Др-рррр. Звонит одна из сестер Киоскерш.
— А ты, блядища, написала, как в восемьдесят восьмом показывала нам в киоске, какой у тебя большой? Ну, у нас, в киоске, внутри…
Тетки ласково называют друг друга «блядь», «прошмандовка», «сука неприятная» и радуются. Вот так…
— Нет уж… Вас послушаться и записать по-вашему, так от меня мокрого места не останется… Я уже и так… Могла я когда-нибудь подумать, что дойдет до того, что Флора книгу будет за меня писать? Мало разве, что уже половина вроцлавской заставы книги мне пишет, а я только орфографию поправляю?
Выходит, киоскерши помнят меня с тех лет. Совсем не изменились.

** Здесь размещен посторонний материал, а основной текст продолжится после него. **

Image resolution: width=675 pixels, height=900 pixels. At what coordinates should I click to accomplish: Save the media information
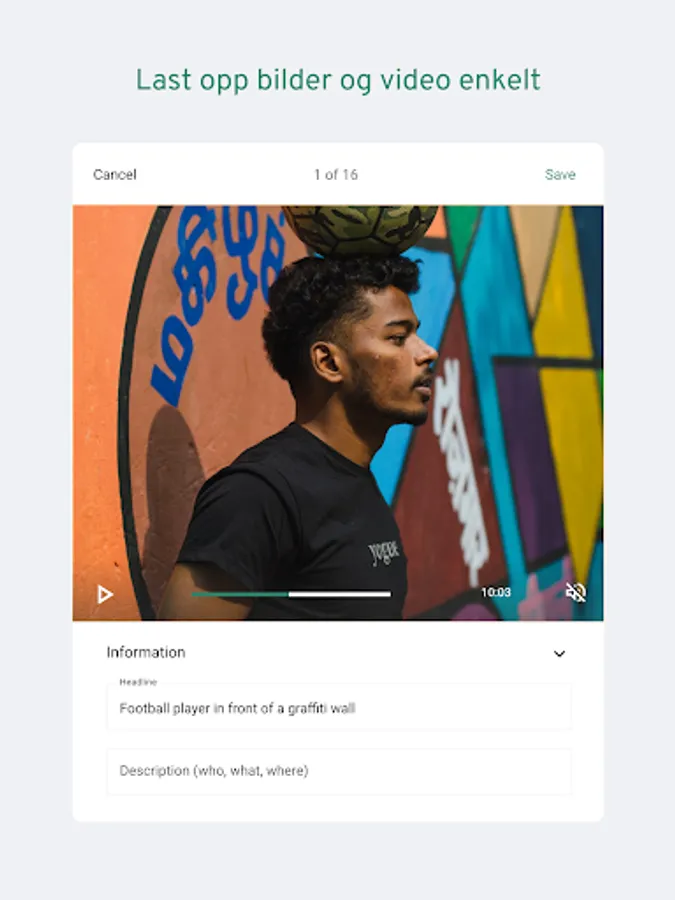(560, 174)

Разве что деньжат поднакопили и ездят теперь в Тунис на арабов.
— Знаешь, тебе надо для них водку припасти и быть поосторожнее, потому что через них много разных прошло… Все же они проститутки, конечно, не такие, как мы, но тем не менее…

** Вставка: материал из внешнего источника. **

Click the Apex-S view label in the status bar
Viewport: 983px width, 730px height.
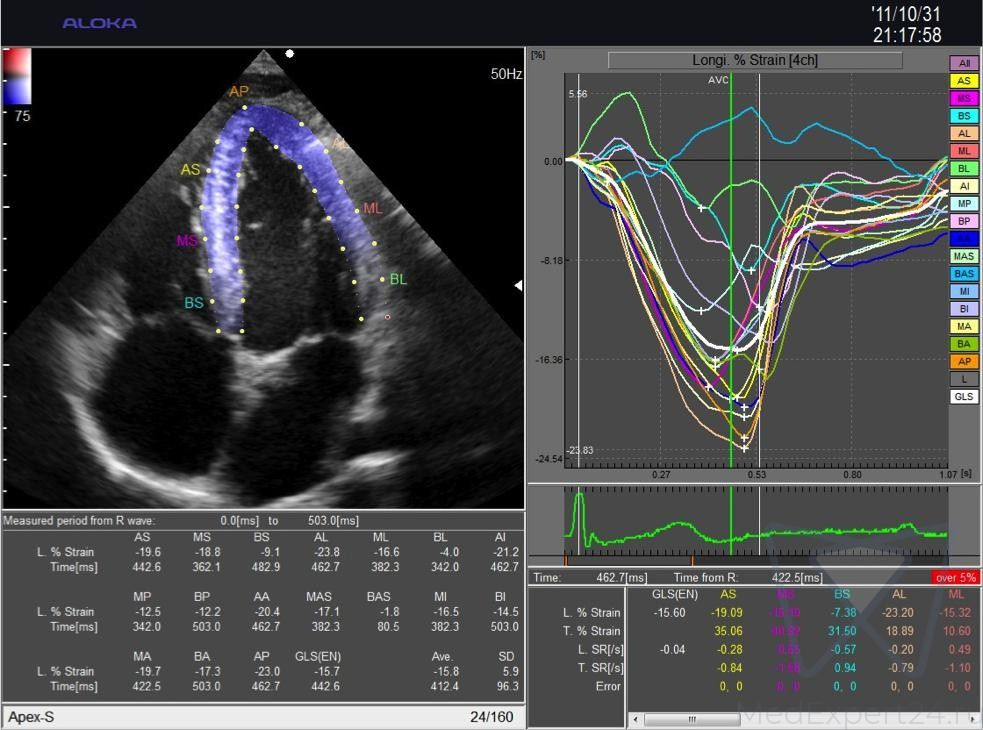(31, 717)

— Вот если бы Броньку Гэбистку встретить, хотя она теперь редко показывается, только в Щитниках, встретить бы ее да порасспросить, она-то уж по каждой из наших досье вела…
Перспектив поважнее человека
Пенсионерка № 1:
— Нет больше диких пляжей, на которых я собирала янтарь, нет! А что там творилось в восьмидесятые! Никто не знал о СПИДе, все его друг другу запросто передавали. Никто не пользовался презервативами. Да и зачем? И где-то так около восемьдесят восьмого вдруг стали об этом говорить. Здесь, на пляже, в Любиеве, в Ровах, и там есть такой же пляж. Начали поговаривать, но только поговаривать, никому и в голову не приходило, что подобное может случиться в Польше. Это все с мифического Запада, как какие-нибудь там ананасы, как шмотки какие-то шикарные, что-то вроде наркотиков. Словом, экзотика, и никто даже не подозревал, что такое может и до нас дойти. Наверняка все свято верили, что, если бы не падение режима, до этого бы не дошло. Как такое возможно: СПИД при коммунизме? В наших серых магазинах в очереди стоял бы тип с красной звездой на лбу, что ли? СПИД, он ведь скорее ярко-красный, а коммунизм — серый. Да и случись при коммунизме что-нибудь подобное, никто бы об этом не говорил, не писал. Это Запад пришел к нам и притащил свои болячки, свои сомнительные ананасы. А кто его приглашал? Плохо разве было над озером Вигры, августовские ночи, бакланов тоненькая нить, танцы на деревянном причале… Комары. Питание в столовой, хорошее, даже очень… Утром молочный суп, яблоко, булочки, кусочек маслица, джем, часто даже сыр. Потом приличный обед, не какие-нибудь там фастфуды, а суп (томатный, рассольник), на второе — котлета, картофельное пюре, салат из огурцов. Компот или кисель, да и десерт бывал: пирожное с кремом. Потом полдник: сладкая выпечка, яблоко, груша, компот. Ужин — это вообще все. Сыр, колбаса с глазками жира, винегрет с селедкой… Киоски с сувенирами. Ведь ездили люди, и что с того, что теперь пенсия несколько сот злотых — чтобы сюда раз в год приехать оторваться, надо в вазу, хрустальную, что на телевизоре стоит, целый год бросать монеты. А мне, почитай, на всё приходится заводить вазу. Раньше отпуск человеку был просто положен, и все тут. Санаторий положен. В свободное время читали замечательные книги из месткомовской библиотеки, на лавочке, в парке, в постели. Какая теперь молодежь? А раньше в организациях состояли и на субботниках-воскресниках территорию убирали, клумбы красивые разбивали, цветочки сажали. А теперь — только посмотрите: все дюны завалены мусором, бутылками, клочьями газет, потому что задницу себе подтирают геевскими газетами. Умоляю: «Тетки! Не сорите так, ну как потом все выглядит!» Вы уж, пан Михал, это запишите.